A strong motivation for undertaking psychiatric gene discovery studies is to provide novel insights into unknown biology. Although attention-deficit hyperactivity disorder (ADHD) is highly heritable, and large, rare copy number variants (CNVs) contribute to risk, little is known about its pathogenesis and it remains commonly misunderstood. We assembled and pooled five ADHD and control CNV data sets from the United Kingdom, Ireland, United States of America, Northern Europe and Canada.
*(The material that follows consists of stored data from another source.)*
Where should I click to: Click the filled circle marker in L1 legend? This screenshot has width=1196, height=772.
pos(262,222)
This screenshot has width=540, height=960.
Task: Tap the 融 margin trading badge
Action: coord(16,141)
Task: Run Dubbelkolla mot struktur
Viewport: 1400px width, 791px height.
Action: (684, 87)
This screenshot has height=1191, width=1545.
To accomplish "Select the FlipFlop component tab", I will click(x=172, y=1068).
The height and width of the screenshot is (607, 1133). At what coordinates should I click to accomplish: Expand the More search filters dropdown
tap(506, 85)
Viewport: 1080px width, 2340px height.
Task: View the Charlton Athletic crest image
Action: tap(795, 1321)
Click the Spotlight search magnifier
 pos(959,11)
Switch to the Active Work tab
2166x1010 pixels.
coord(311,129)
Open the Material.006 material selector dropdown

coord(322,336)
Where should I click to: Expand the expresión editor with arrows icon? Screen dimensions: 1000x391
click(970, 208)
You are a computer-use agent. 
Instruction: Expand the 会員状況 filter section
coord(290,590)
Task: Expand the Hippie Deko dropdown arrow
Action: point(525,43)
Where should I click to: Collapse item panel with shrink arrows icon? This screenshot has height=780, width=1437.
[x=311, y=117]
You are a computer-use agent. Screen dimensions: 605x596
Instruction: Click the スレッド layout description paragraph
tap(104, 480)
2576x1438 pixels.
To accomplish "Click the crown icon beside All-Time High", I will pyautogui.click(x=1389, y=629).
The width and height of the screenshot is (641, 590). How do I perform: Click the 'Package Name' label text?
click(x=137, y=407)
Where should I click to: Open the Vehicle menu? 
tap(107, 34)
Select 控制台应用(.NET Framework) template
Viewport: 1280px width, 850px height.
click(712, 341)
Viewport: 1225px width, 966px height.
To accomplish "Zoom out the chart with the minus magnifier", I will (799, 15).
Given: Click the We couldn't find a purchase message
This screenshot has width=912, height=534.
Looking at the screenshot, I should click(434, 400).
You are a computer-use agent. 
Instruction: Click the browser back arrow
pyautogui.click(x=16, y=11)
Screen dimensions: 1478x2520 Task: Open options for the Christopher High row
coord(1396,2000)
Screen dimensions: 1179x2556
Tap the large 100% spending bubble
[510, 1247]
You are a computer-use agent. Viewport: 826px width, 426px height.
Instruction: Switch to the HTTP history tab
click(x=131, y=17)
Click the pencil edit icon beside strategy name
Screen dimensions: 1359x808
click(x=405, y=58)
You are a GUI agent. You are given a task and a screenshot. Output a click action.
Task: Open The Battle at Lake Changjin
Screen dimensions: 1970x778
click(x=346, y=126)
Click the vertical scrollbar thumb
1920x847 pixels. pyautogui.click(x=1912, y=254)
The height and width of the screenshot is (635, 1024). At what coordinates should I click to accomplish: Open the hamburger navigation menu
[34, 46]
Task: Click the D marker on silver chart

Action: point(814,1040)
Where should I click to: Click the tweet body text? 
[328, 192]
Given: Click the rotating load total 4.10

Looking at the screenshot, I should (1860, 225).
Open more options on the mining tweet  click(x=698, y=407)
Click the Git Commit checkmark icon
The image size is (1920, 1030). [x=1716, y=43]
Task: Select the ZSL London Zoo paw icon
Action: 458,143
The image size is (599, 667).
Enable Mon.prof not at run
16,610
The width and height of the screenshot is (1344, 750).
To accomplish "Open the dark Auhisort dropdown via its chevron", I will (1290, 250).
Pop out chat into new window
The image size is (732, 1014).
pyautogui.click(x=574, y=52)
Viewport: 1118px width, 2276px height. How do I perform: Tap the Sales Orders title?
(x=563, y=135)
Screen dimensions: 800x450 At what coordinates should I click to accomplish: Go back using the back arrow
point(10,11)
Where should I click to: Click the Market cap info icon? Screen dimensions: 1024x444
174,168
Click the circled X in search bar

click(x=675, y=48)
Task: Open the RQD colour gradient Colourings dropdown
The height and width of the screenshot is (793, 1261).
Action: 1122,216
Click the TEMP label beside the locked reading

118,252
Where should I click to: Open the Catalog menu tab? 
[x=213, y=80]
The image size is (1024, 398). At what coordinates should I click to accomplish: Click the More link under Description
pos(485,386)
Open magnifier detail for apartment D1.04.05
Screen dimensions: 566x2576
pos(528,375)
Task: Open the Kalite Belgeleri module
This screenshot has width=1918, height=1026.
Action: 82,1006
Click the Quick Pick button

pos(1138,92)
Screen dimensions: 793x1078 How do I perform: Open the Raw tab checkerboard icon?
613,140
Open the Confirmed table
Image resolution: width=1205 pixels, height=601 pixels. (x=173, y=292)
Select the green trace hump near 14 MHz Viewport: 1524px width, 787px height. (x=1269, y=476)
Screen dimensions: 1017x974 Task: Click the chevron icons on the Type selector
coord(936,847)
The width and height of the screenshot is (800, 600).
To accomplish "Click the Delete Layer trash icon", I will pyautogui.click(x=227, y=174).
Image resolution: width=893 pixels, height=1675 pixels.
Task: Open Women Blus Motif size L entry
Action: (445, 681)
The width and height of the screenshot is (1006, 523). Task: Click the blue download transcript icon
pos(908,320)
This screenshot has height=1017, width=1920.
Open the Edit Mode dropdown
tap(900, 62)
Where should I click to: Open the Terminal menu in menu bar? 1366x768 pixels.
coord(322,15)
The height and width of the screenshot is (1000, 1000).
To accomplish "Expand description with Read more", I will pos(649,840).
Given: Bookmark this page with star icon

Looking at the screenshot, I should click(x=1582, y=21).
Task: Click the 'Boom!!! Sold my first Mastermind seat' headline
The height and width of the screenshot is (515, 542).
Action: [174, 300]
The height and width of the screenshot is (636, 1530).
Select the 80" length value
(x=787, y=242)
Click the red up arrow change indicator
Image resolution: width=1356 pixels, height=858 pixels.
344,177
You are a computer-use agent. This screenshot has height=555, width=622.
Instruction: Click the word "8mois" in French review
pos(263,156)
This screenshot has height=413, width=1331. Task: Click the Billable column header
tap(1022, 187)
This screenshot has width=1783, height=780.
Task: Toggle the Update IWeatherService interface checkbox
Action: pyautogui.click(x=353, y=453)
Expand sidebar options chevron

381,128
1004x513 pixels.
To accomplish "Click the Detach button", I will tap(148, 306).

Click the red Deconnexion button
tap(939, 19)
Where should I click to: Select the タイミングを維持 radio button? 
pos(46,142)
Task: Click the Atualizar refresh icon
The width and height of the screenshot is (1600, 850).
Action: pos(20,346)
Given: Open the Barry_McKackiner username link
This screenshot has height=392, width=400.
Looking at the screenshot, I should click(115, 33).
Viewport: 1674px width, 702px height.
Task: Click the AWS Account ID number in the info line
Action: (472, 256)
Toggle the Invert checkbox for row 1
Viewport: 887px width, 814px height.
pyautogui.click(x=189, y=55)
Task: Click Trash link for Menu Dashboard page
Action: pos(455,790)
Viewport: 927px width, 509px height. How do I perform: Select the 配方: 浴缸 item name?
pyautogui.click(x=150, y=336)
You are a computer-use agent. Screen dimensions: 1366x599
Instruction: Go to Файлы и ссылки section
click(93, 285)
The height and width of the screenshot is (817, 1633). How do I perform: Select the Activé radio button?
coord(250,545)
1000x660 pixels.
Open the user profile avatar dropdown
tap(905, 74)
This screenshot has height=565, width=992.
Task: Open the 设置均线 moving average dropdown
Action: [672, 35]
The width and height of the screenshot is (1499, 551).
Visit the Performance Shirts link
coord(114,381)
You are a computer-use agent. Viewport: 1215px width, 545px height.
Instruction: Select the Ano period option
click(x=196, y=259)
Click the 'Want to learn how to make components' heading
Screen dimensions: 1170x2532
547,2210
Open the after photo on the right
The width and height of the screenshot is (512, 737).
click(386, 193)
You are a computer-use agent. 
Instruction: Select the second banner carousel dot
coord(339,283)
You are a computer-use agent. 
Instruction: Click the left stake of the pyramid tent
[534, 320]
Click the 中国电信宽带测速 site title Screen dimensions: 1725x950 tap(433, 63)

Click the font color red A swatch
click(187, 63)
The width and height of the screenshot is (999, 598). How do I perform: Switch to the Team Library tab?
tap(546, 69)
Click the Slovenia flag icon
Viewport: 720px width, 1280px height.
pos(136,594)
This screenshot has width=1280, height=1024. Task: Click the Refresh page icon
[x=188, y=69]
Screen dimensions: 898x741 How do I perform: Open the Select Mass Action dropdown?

Our aim was to test for enrichment of neurodevelopmental gene sets, implicated by recent exome-sequencing studies of (a) schizophrenia and (b) autism as a means of testing the hypothesis that common pathogenic mechanisms underlie ADHD and these other neurodevelopmental disorders. We also undertook hypothesis-free testing of all biological pathways. We observed significant enrichment of individual genes previously found to harbour schizophrenia de novo non-synonymous single-nucleotide variants (SNVs; P=5.4 × 10-4) and targets of the Fragile X mental retardation protein (P=0.0018). No enrichment was observed for activity-regulated cytoskeleton-associated protein (P=0.23) or N-methyl-D-aspartate receptor (P=0.74) post-synaptic signalling gene sets previously implicated in schizophrenia. Enrichment of ADHD CNV hits for genes impacted by autism de novo SNVs (P=0.019 for non-synonymous SNV genes) did not survive Bonferroni correction. Hypothesis-free testing yielded several highly significantly enriched biological pathways, including ion channel pathways. Enrichment findings were robust to multiple testing corrections and to sensitivity analyses that excluded the most significant sample. The findings reveal that CNVs in ADHD converge on biologically meaningful gene clusters, including ones now established as conferring risk of other neurodevelopmental disorders.
Original languageEnglish
Pages (from-to)1202-1207
Number of pages6
JournalMolecular Psychiatry
Volume21
Issue number9
DOIs
Publication statusPublished - 1 Sep 2016

Cite this

Thapar, A., Martin, J., Mick, E., Arias Vásquez, A., Langley, K., Scherer, S. W., ... Holmans, P. (2016). Psychiatric gene discoveries shape evidence on ADHD's biology. Molecular Psychiatry, 21(9), 1202-1207. https://doi.org/10.1038/mp.2015.163
Thapar, A. ; Martin, J ; Mick, E. ; Arias Vásquez, A. ; Langley, K ; Scherer, S W ; Schachar, R. ; Crosbie, J ; Williams, N ; Franke, B. ; Elia, J. ; Glessner, J. ; Hakonarson, H. ; IMAGE 2 Consortium ; Owen, M J ; Faraone, S. V. ; O'Donovan, M. C. ; Holmans, P. / Psychiatric gene discoveries shape evidence on ADHD's biology. In: Molecular Psychiatry. 2016 ; Vol. 21, No. 9. pp. 1202-1207.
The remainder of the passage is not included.